--- START ---

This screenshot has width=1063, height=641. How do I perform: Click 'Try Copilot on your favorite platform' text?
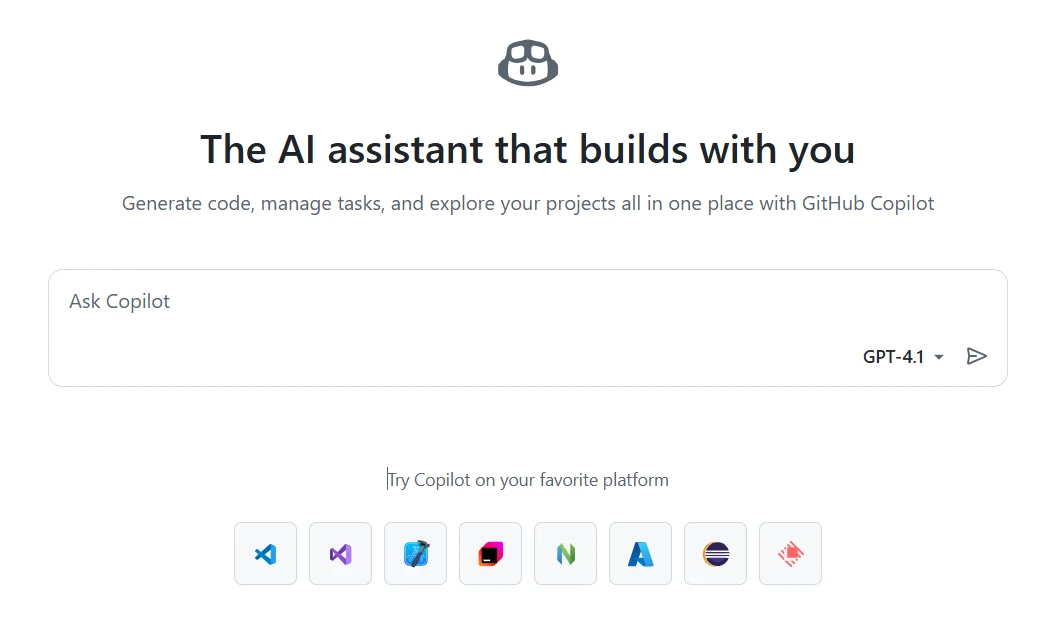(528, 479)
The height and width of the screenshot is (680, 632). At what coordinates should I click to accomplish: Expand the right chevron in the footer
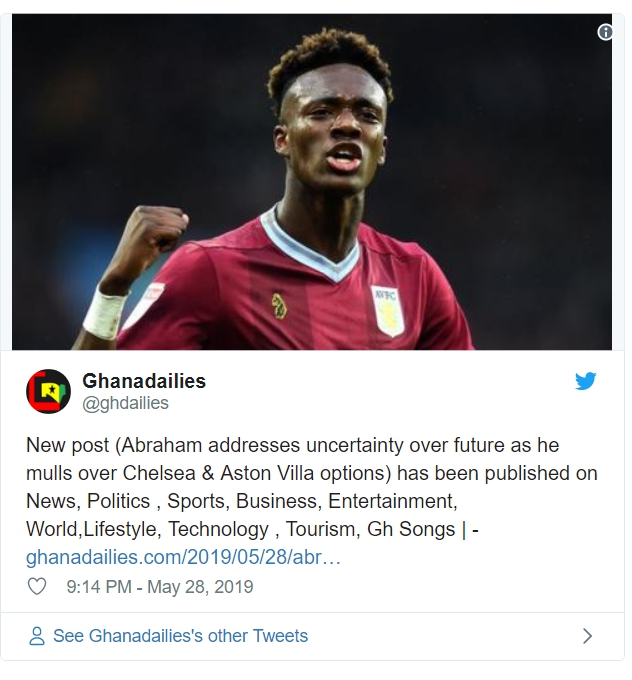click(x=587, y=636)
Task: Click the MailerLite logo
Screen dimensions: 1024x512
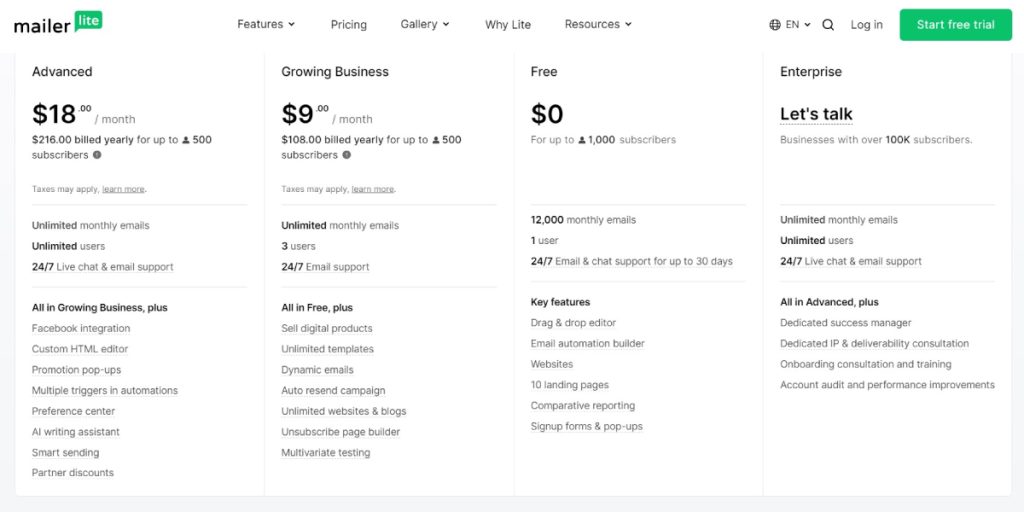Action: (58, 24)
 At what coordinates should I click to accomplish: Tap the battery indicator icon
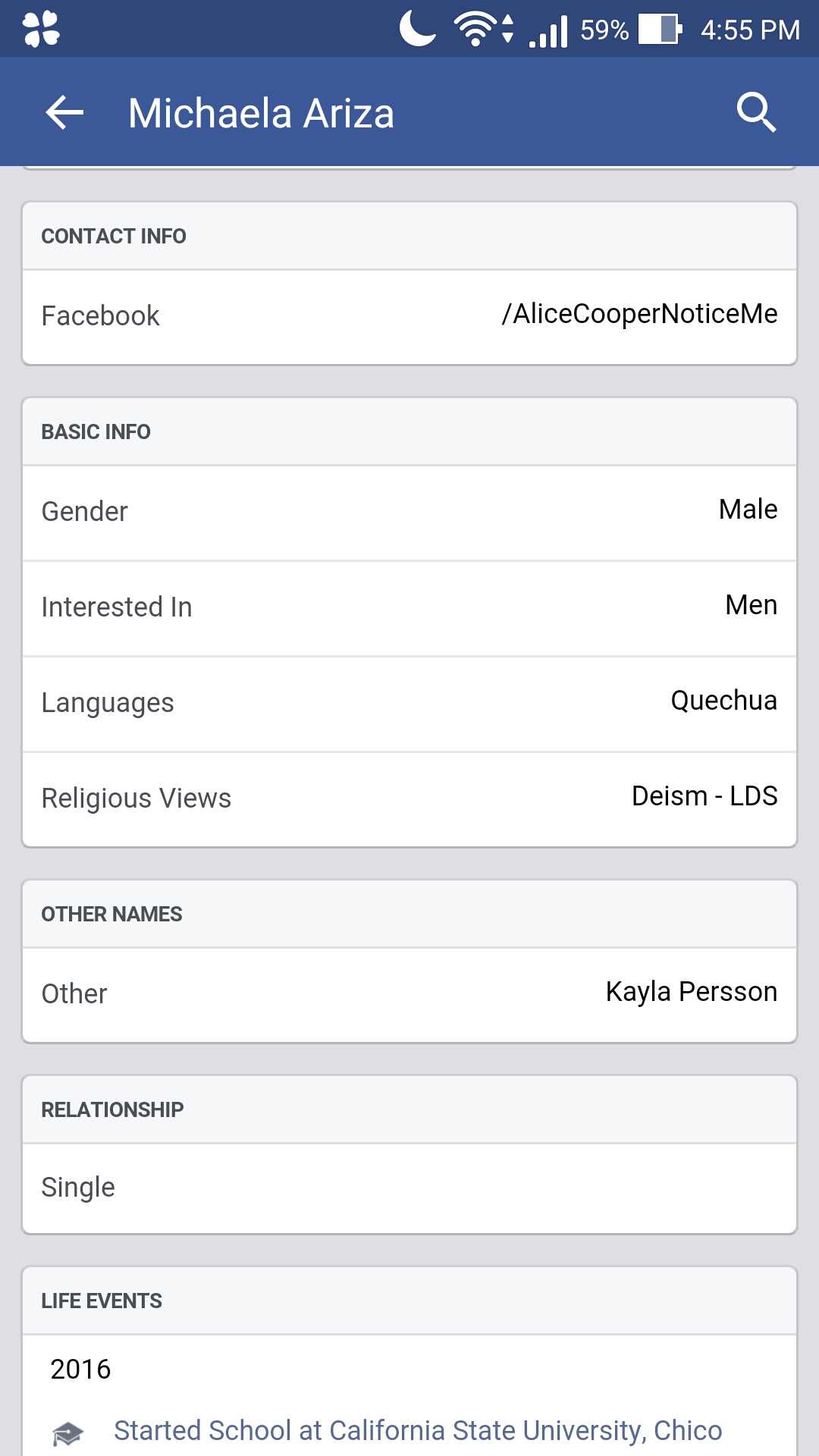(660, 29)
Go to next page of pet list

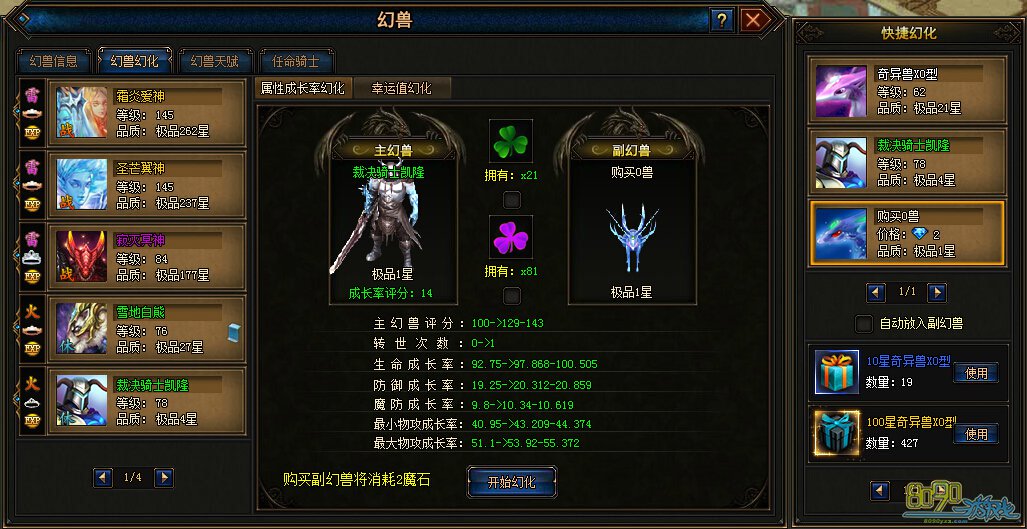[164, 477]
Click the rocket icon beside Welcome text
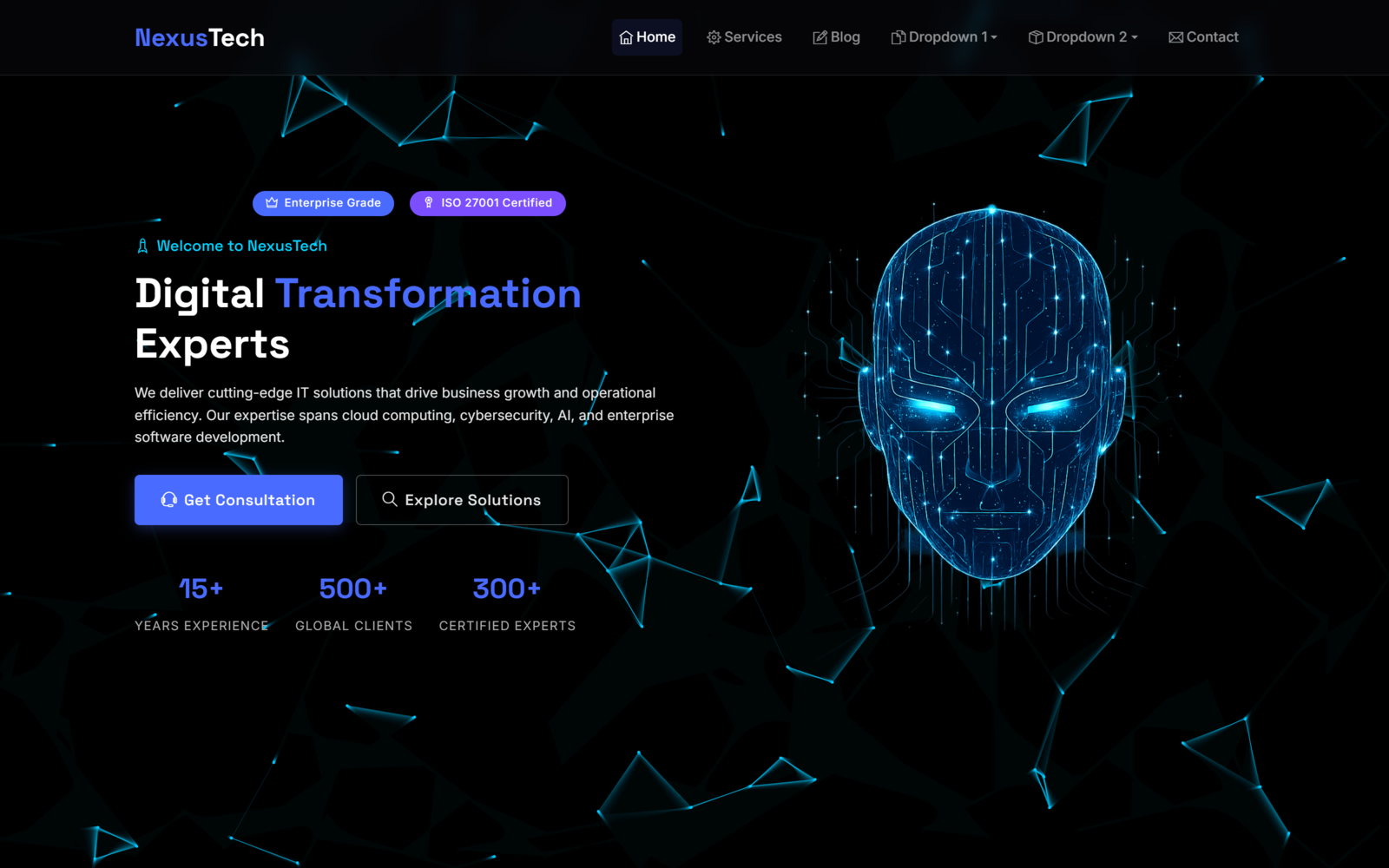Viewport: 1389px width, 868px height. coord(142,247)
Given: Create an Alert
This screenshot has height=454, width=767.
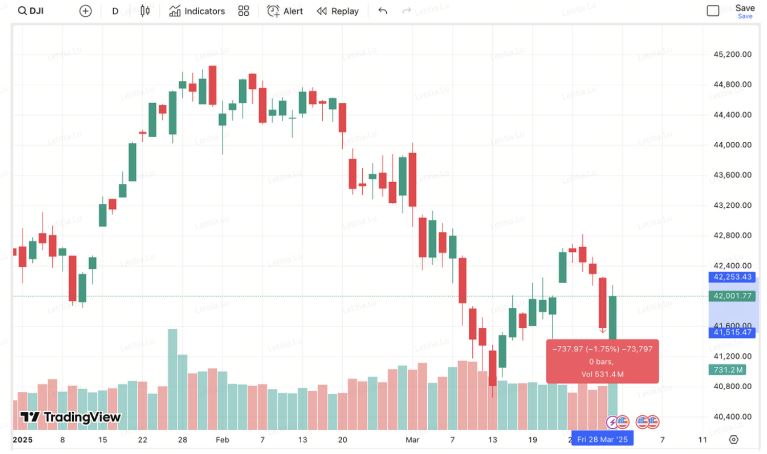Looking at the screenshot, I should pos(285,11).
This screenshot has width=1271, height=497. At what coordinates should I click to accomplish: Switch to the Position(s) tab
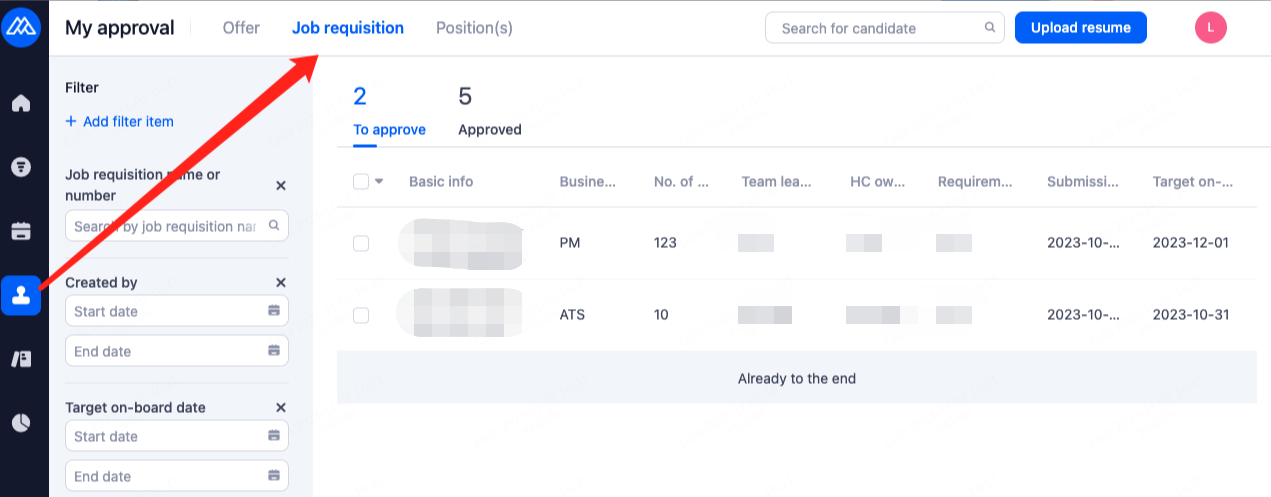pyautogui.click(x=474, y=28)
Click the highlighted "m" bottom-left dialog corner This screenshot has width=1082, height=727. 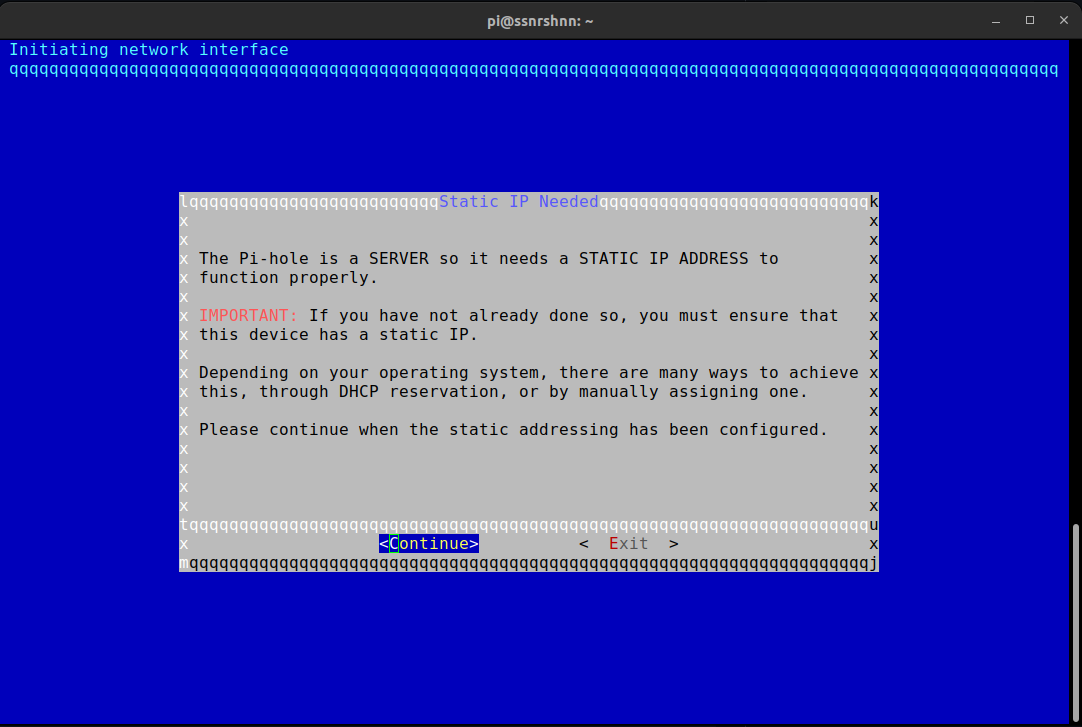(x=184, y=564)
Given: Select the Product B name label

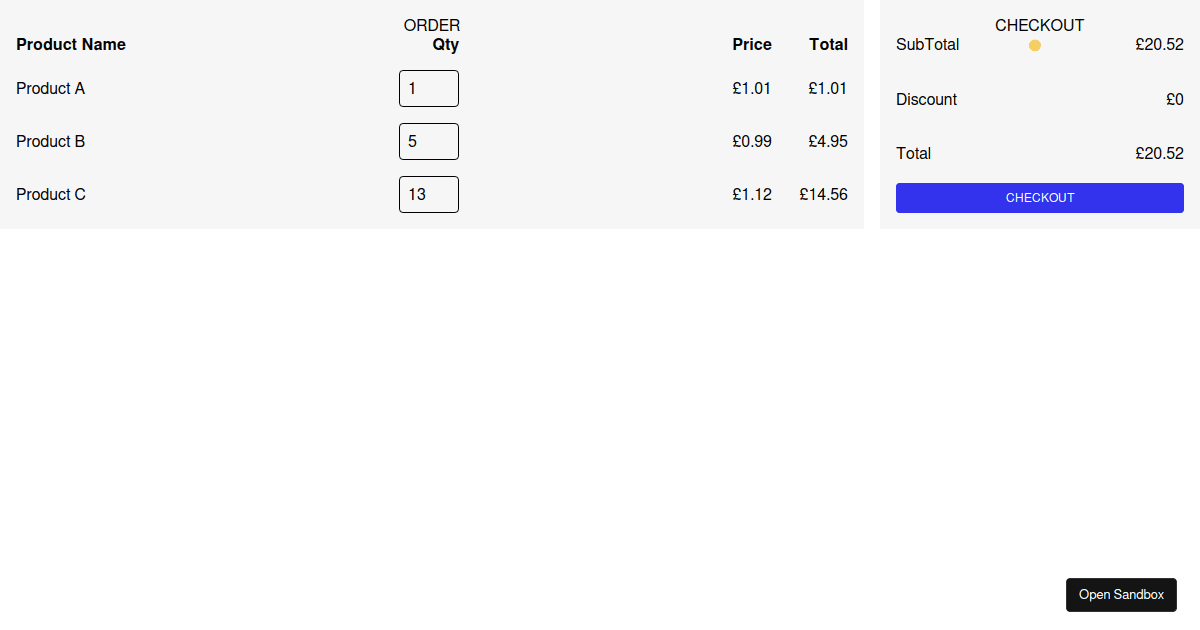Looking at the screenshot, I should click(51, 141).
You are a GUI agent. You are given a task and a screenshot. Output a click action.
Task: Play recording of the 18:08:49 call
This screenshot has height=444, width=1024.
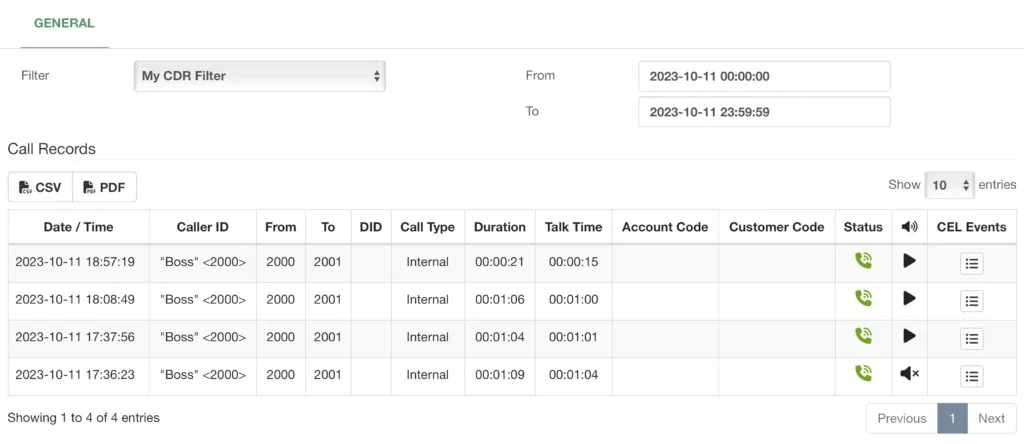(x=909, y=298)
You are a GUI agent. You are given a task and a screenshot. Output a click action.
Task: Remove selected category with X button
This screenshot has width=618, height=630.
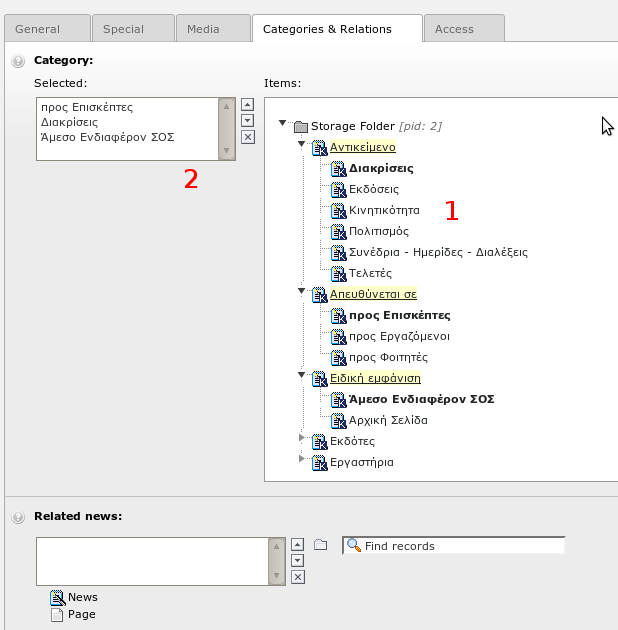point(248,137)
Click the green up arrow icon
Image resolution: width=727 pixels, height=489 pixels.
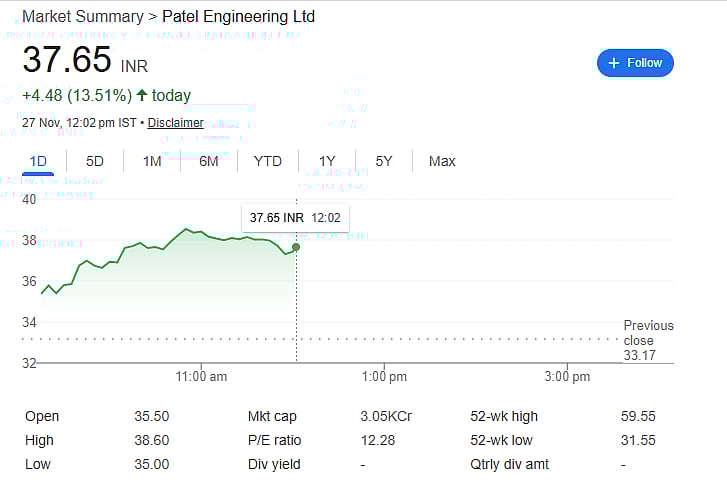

--- END ---

### WORK ORDER
Restate, exactly as they appear, the line with "Click the green up arrow icon" and all the lines after it up to the end of the data above; images do not belong in the copy.

### TASK ANSWER
Click the green up arrow icon
Image resolution: width=727 pixels, height=489 pixels.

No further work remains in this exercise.